Justice O'Connor, joined by Justices White and Souter, dissented from the plurality, calling the "no-mathematical-bright-line" decision a "cop-out" and quoting Justice Potter Stewart's famous statement "I know it when I see it" for comparison. She had been the lone dissenter in the Haslip case, and argued that the guidance to the jury and the post-trial review were both less sufficient in TXO than they had been in Haslip. Like Kennedy, O'Connor was concerned that a jury with the power to issue such large awards could be influenced by bias, passion, or prejudice, especially when not given proper instructions. She also called for a comparison of this award to others upheld against other defendants in West Virginia, and to other similar torts in all jurisdictions. She found that the punitive damages award in TXO was twenty times greater than the largest amount ever handed out in West Virginia, ten times larger than the largest award for slander of title in any jurisdiction, and several times larger than the combined civil and criminal penalties for similar offenses. Further, she pointed out that the amount TXO stood to gain from their fraudulent actions was not mentioned to the jury, calling it "an after-the-fact rationalization invented by counsel to defend this startling award on appeal." She also criticized the majority for not providing any guidance to lower courts, and instead focusing on the specifics of the TXO case. Finally, she pointed out that the three largest awards ever upheld in West Virginia were against out-of-state defendants like TXO.

==Effects==

As demonstrated by the divided opinions (a 3-justice plurality opinion joined in part by Kennedy, two separate concurrences, and a 3-justice dissent), TXO did not provide a tidy solution to any of the issues that were involved. Six justices agreed that TXO's behavior justified the significant fine, but a different set of 6 justices also found that the current standard for determining appropriate punitive damages is flawed, in one way or another.

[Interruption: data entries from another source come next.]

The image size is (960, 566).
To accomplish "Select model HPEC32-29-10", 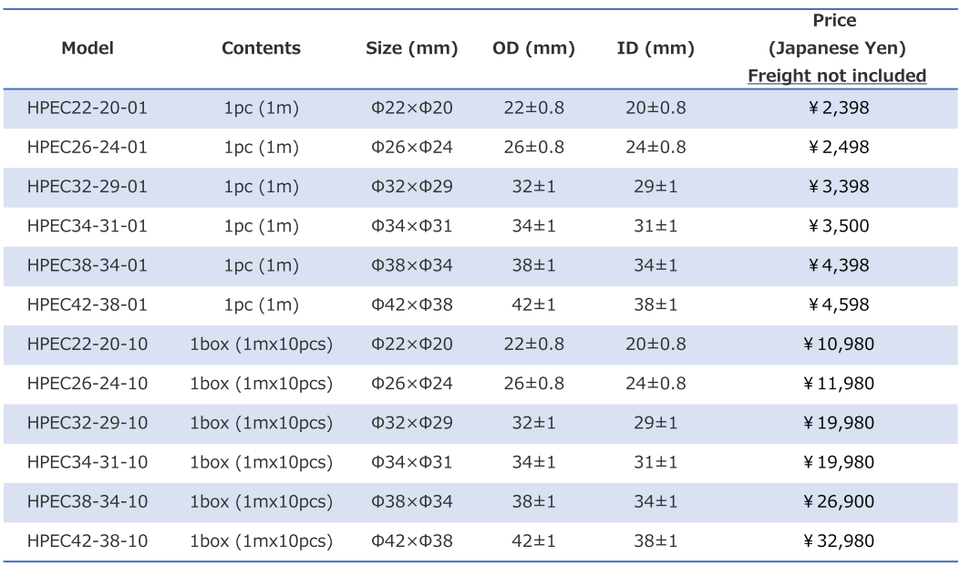I will 88,423.
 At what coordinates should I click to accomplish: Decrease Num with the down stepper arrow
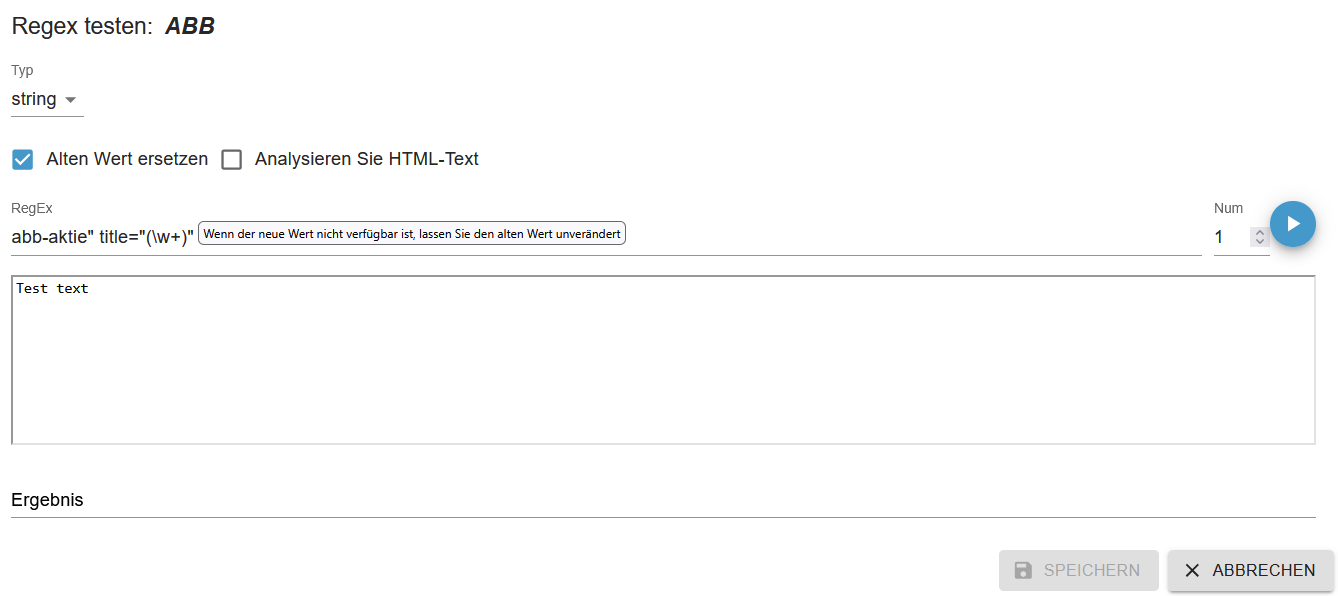click(1260, 242)
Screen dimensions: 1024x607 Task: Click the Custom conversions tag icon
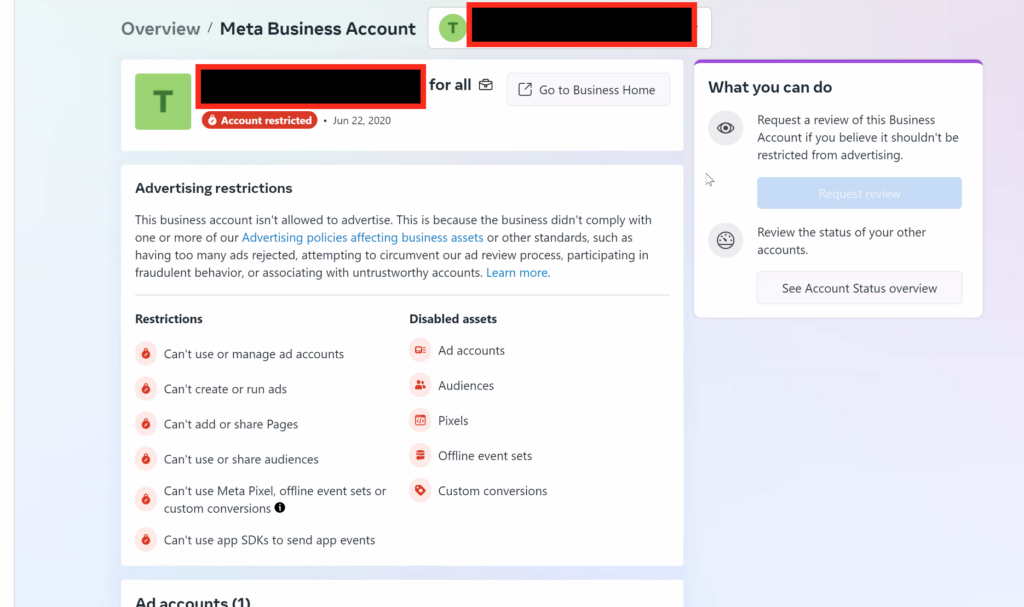[x=420, y=491]
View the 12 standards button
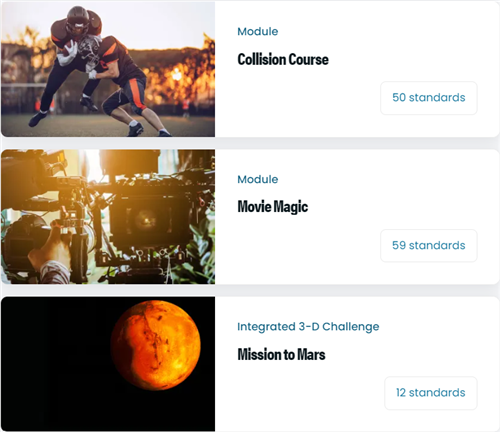Screen dimensions: 500x432 click(431, 393)
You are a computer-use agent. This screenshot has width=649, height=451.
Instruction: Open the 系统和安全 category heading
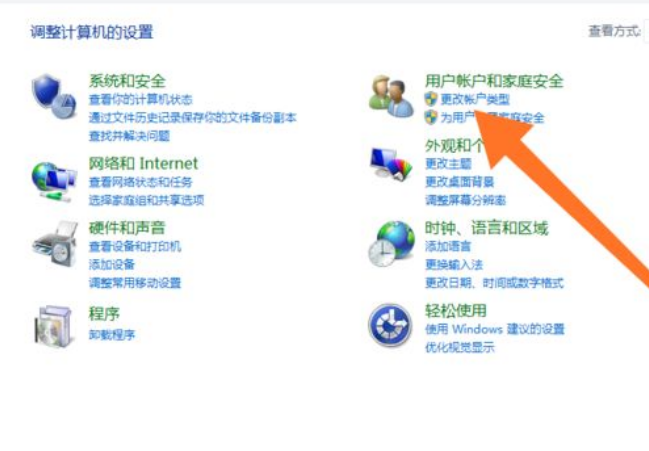coord(127,81)
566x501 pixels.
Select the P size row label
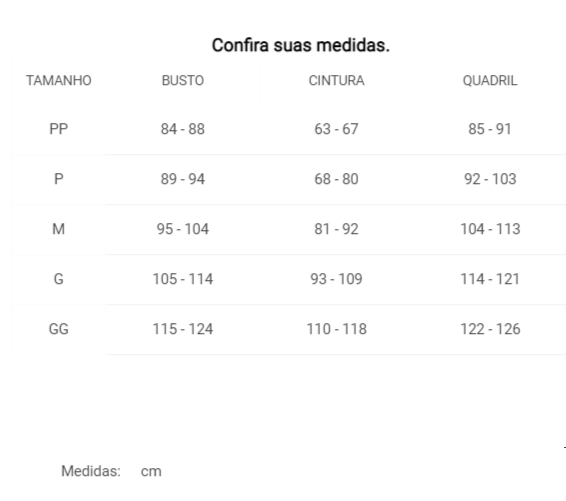(x=58, y=179)
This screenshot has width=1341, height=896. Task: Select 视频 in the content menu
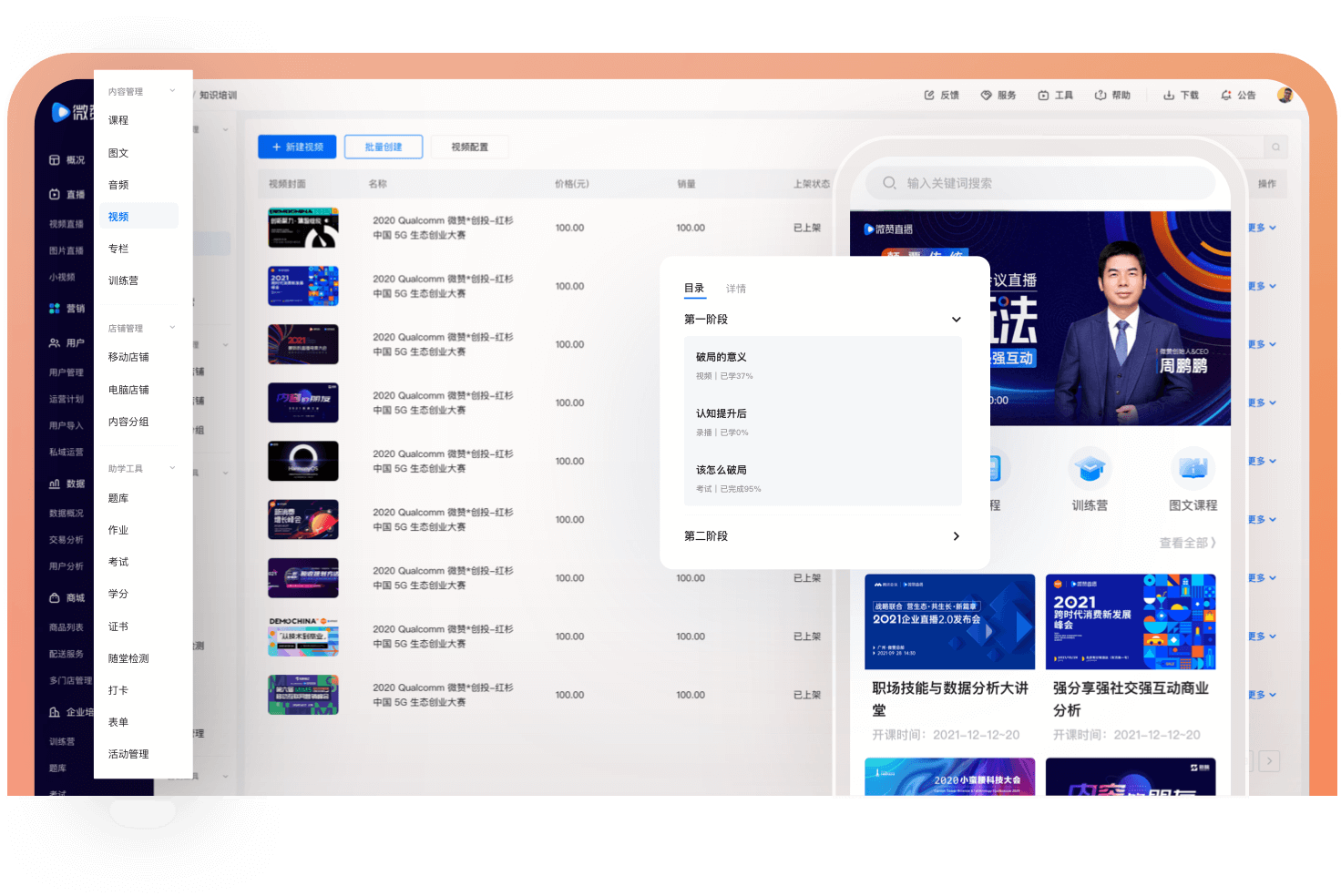pos(118,217)
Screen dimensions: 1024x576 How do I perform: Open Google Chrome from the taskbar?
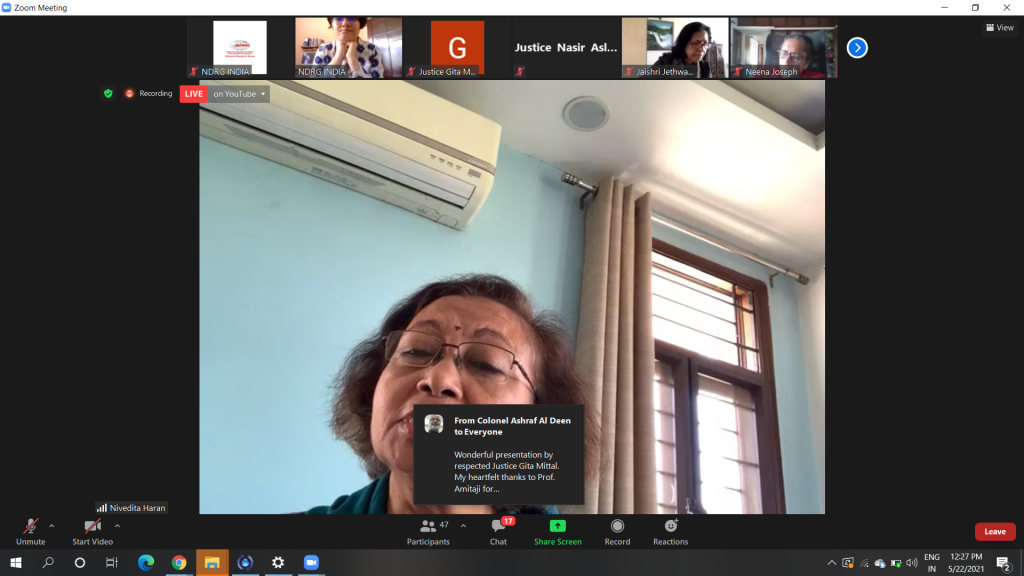(179, 562)
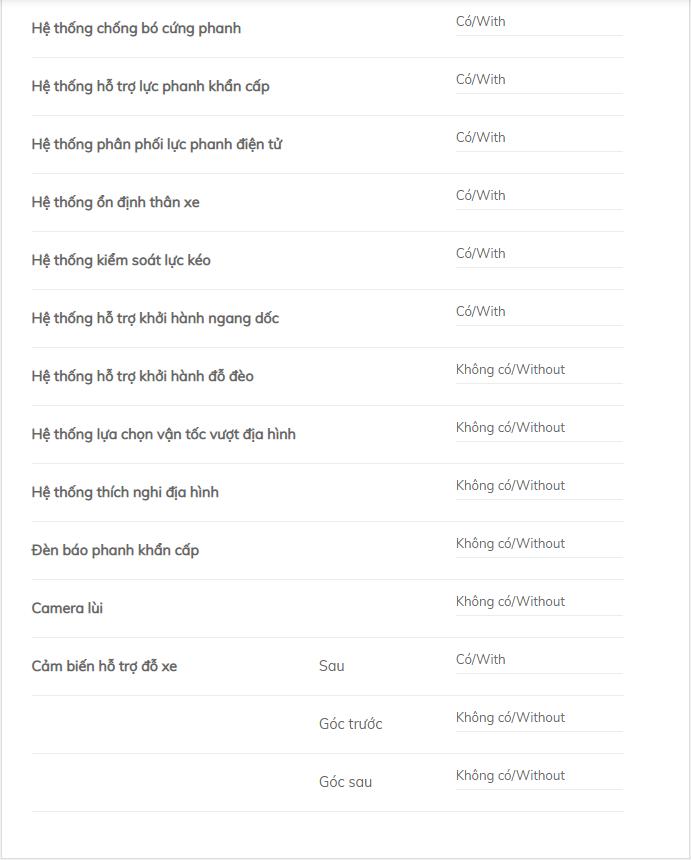Click the 'Sau' sub-label
691x860 pixels.
click(x=332, y=666)
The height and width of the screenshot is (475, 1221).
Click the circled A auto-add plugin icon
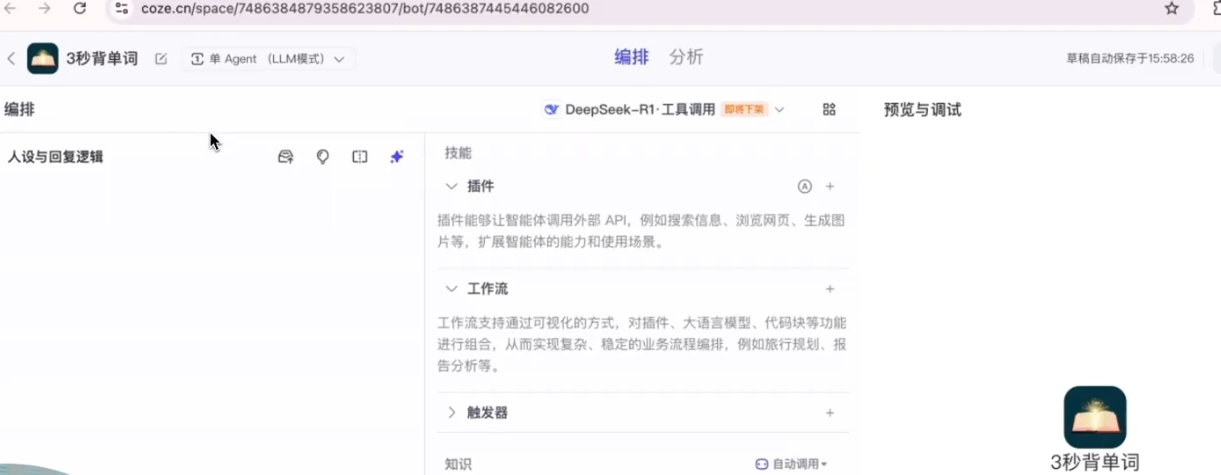pyautogui.click(x=804, y=186)
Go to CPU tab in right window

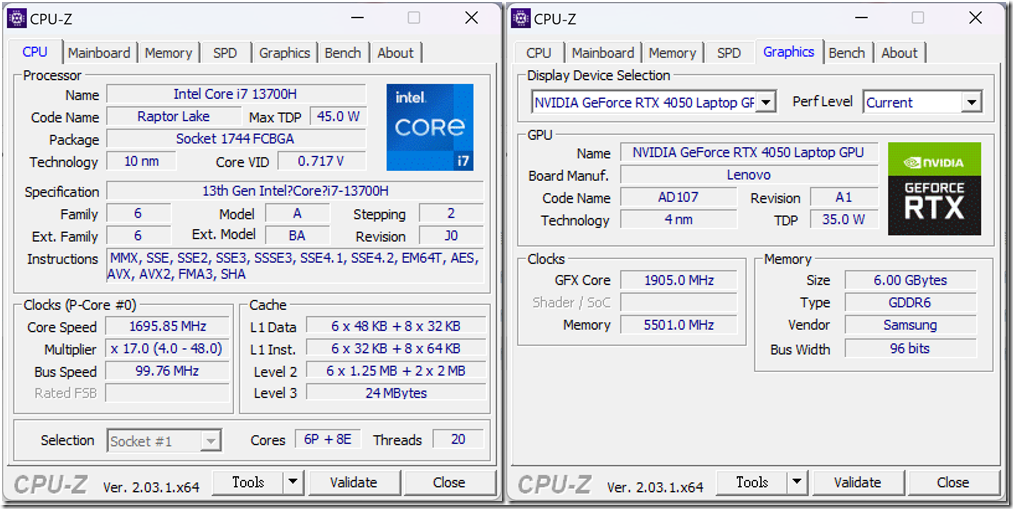[x=538, y=53]
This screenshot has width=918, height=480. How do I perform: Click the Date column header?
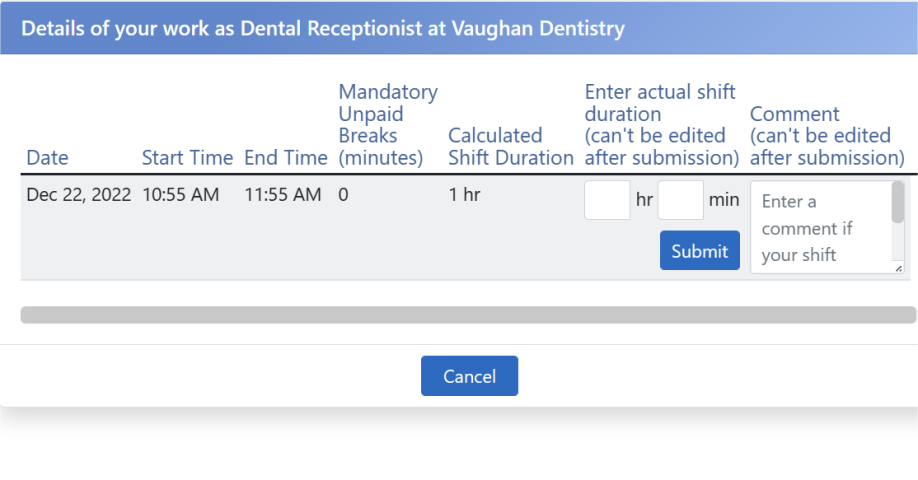tap(47, 157)
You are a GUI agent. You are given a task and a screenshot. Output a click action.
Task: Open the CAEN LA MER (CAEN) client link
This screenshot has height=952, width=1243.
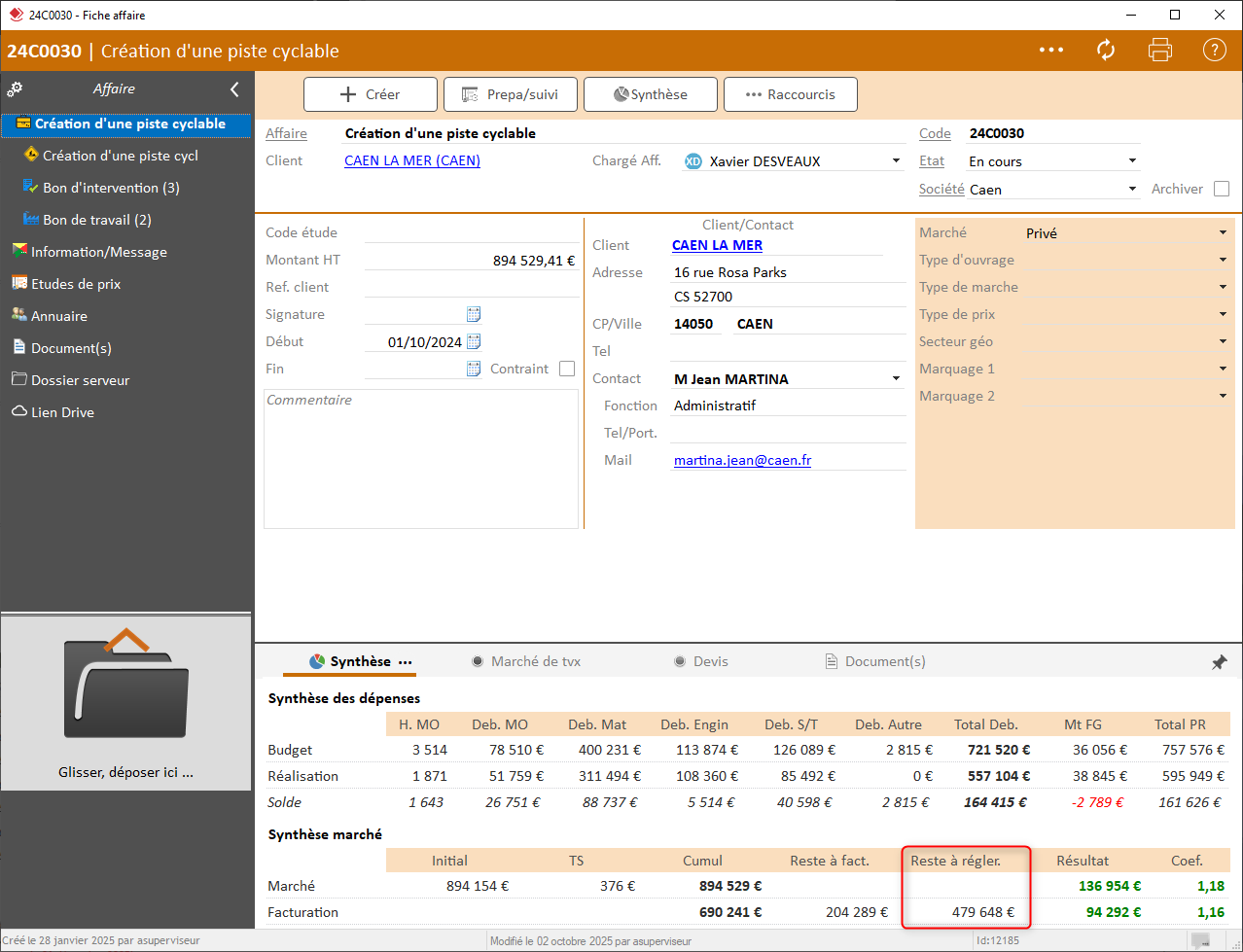point(412,160)
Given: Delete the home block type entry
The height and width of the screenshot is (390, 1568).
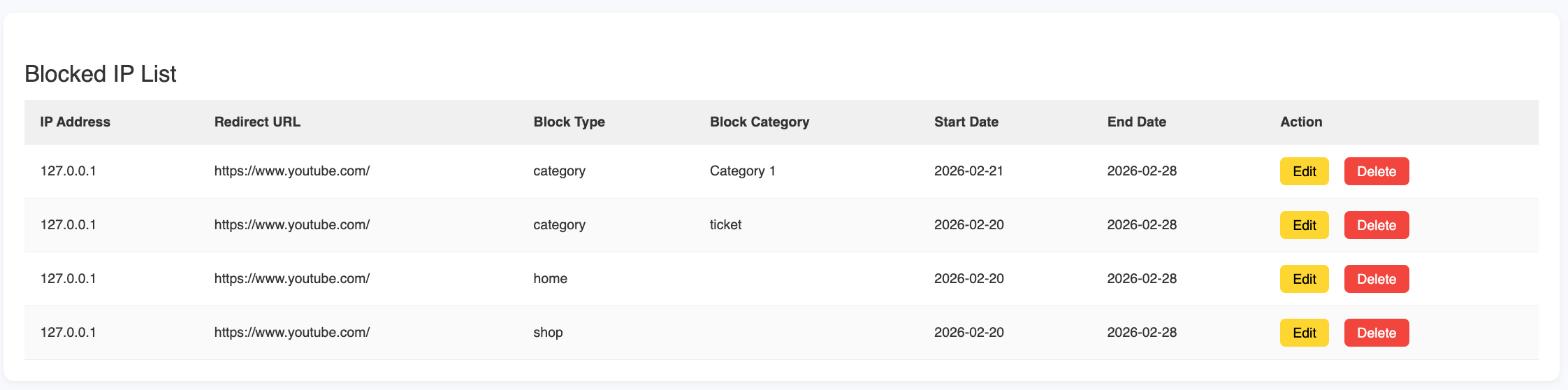Looking at the screenshot, I should (x=1376, y=279).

The TXO decision was cited by mass media in claims that Americans are overly litigious and intensified calls for legislative tort reform in America. The American Tort Reform Association, which filed an amicus brief on behalf of TXO, claimed that punitive damage awards have grown too large in both size and frequency. Other groups representing American business and medicine claimed that such awards are unfair and adversely impact their international competitiveness, while consumer groups and plaintiffs' attorneys argue that these large awards are necessary for consumer and public protection.

The decision was also cited in claims that judicial regulation of punitive damages is inconsistent and should be replaced by national legislation. Although the TXO case involves a single large award, it has been cited by a number of lower courts in rejecting Due Process Clause arguments against multiple punitive damage awards, e.g. asbestos injury claims, even if the total amount awarded exceeds the defendant's ability to pay. Just a year later, the Liebeck v. McDonald's Restaurants case and its surrounding publicity amplified those calls for tort reform.